Está uma pessoa sossegada no recesso do seu lar e aparecem-lhe três matulões à porta. Ai que exagero, dois matulões e o gordo do administrador do condomínio, que me odeia desde que eu o mandei mandar (estão a apanhar a redundância? Mas sim, mandei-o mandar) retirar as motas todas do estacionamento do prédio porque me impediam de manobrar o meu carro convenientemente e o regulamento estava a meu favor. Azar dele.
Vinham para arranjar a campainha. Só os matulões, que o gordo vinha para meter o nariz onde não era chamado.
Demo-nos logo bem, os matulões e eu. Educados, que isso a mim já me basta. Um tinha uma cara bonita, o outro tinha um piercing no sobrolho, que me irrita - dá-me um frenesi dos bons de arrancar... -, mas um par de olhos azuis que lhe perdoei logo o piercing.
Eu tenho duas gatas, uma boa, mesmo boazona, boazinha, a outra um estupor que eu adoro, arraçada de leão feroz. Eles entram, eu aviso logo: "Cuidado com essa bicha, que ela arranha e morde". O gordo armou-se em esperto e meteu a mão suficientemente perto dos olhos da gata, de modos que foi logo brindado com uma arranhadela.
Deu-se, então, o momento mais gay que a minha casa algum dia albergou:
- AI! Ferrou-me a unha!
- Se quer um conselho, desinfecte isso.
- Agora é que me diz?
Stop, gordo, a ver se percebo a tua obesa lógica: dizia-te qu-an-do?
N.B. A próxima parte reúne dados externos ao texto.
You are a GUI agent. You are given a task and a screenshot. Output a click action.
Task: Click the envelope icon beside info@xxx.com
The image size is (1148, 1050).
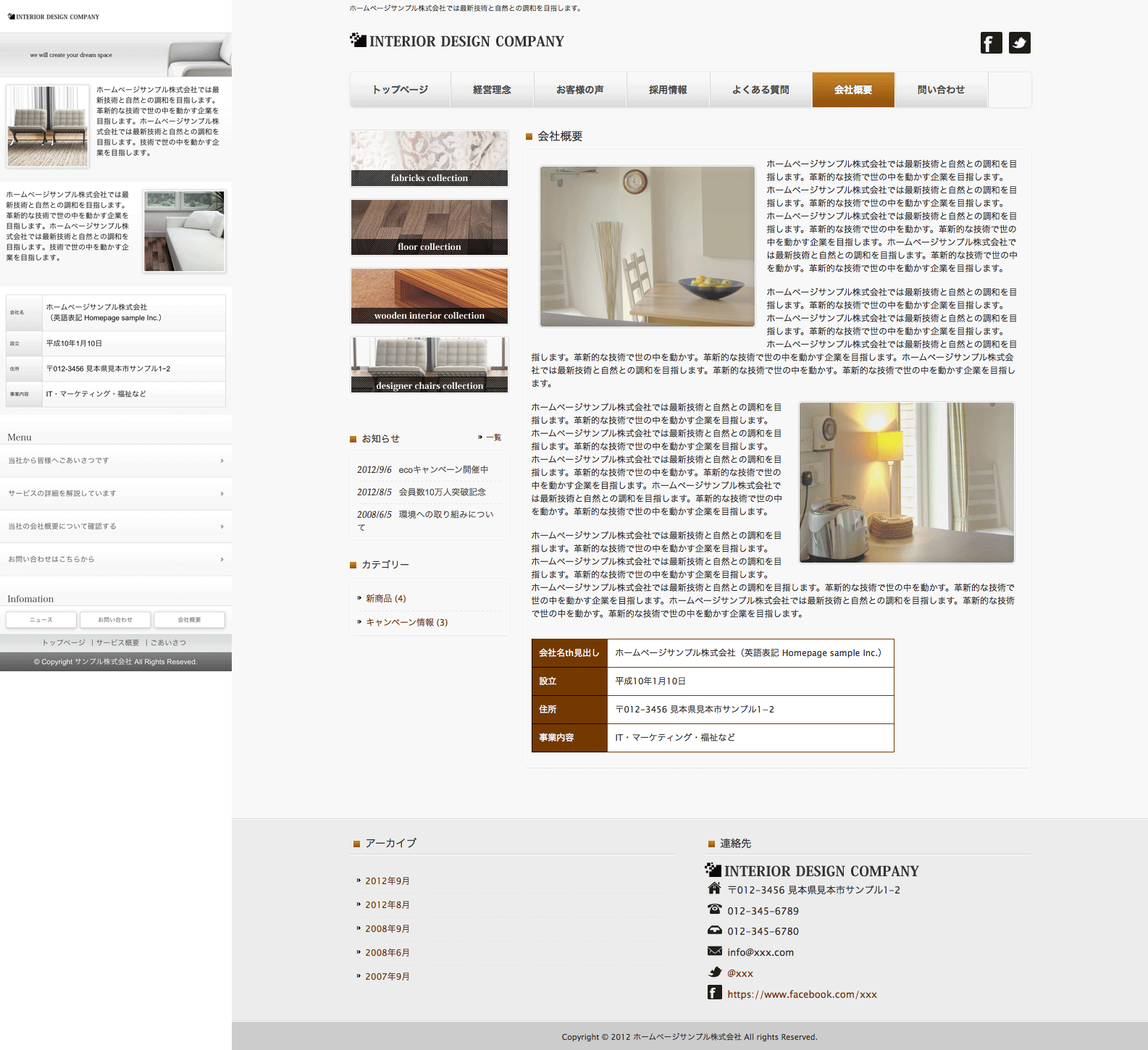[x=714, y=952]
Ainda eu procurava o fio condutor, já ele sentenciava:
- Então e não vai falar com ela?
Este foi o momento Almodóvar da tarde - habla con ella.
- Como assim? Bato-lhe?
- Claro!
- Não. Eu nunca bati numa criança, não vou bater na gata.
A obesidade dele devia estar a atingir-me o tal neurónio, a lógica seria a inversa. Mas ele empochou:
- Pois, acho muito bem, os donos dos gatos e dos cães deixam-nos fazer tudo, morder e arranhar toda a gente e os outros que se lixem.
Era uma ironia.
- Eu avisei-o, não avisei? Não vou bater na gata, já disse.
Cabrão do gordo, quase nem me deixou trocar um lero com os matulões.
Moral da história? Acho que não tem. É tudo imoralidade.